## TASK DETAILS
Turn every line of the material below into a numbered list, one line per item, and leave out the blank lines.

■ ■ ■ ■ ■

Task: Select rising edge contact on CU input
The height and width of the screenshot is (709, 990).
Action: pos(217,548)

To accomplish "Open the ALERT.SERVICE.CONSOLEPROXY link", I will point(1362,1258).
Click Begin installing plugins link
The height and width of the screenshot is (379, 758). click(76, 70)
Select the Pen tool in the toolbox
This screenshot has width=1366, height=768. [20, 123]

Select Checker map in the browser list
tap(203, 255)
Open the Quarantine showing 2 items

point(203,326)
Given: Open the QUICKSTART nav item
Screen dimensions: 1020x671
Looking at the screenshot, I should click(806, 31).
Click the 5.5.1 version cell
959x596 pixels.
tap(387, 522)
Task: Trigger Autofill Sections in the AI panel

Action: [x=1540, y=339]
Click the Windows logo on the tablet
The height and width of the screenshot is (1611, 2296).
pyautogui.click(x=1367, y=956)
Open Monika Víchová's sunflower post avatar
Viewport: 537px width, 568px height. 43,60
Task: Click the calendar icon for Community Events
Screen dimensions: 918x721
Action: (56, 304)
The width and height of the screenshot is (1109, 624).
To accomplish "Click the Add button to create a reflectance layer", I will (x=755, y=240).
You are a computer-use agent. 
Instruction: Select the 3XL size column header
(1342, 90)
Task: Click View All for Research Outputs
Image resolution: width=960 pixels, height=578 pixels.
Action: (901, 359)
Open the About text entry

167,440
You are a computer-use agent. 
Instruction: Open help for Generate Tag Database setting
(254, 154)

■ ■ ■ ■ ■

## FINISHED ANSWER
1. Task: Select rising edge contact on CU input
2. The height and width of the screenshot is (709, 990).
3. Action: pos(217,548)
4. To accomplish "Open the ALERT.SERVICE.CONSOLEPROXY link", I will point(1362,1258).
5. Click Begin installing plugins link
6. The height and width of the screenshot is (379, 758). click(76, 70)
7. Select the Pen tool in the toolbox
8. This screenshot has width=1366, height=768. [20, 123]
9. Select Checker map in the browser list
10. tap(203, 255)
11. Open the Quarantine showing 2 items
12. point(203,326)
13. Given: Open the QUICKSTART nav item
14. Screen dimensions: 1020x671
15. Looking at the screenshot, I should click(806, 31).
16. Click the 5.5.1 version cell
17. 959x596 pixels.
18. tap(387, 522)
19. Task: Trigger Autofill Sections in the AI panel
20. Action: [x=1540, y=339]
21. Click the Windows logo on the tablet
22. The height and width of the screenshot is (1611, 2296).
23. pyautogui.click(x=1367, y=956)
24. Open Monika Víchová's sunflower post avatar
25. Viewport: 537px width, 568px height. 43,60
26. Task: Click the calendar icon for Community Events
27. Screen dimensions: 918x721
28. Action: (56, 304)
29. The width and height of the screenshot is (1109, 624).
30. To accomplish "Click the Add button to create a reflectance layer", I will (x=755, y=240).
31. You are a computer-use agent. 
32. Instruction: Select the 3XL size column header
33. (1342, 90)
34. Task: Click View All for Research Outputs
35. Image resolution: width=960 pixels, height=578 pixels.
36. Action: (901, 359)
37. Open the About text entry
38. 167,440
39. You are a computer-use agent. 
40. Instruction: Open help for Generate Tag Database setting
41. (254, 154)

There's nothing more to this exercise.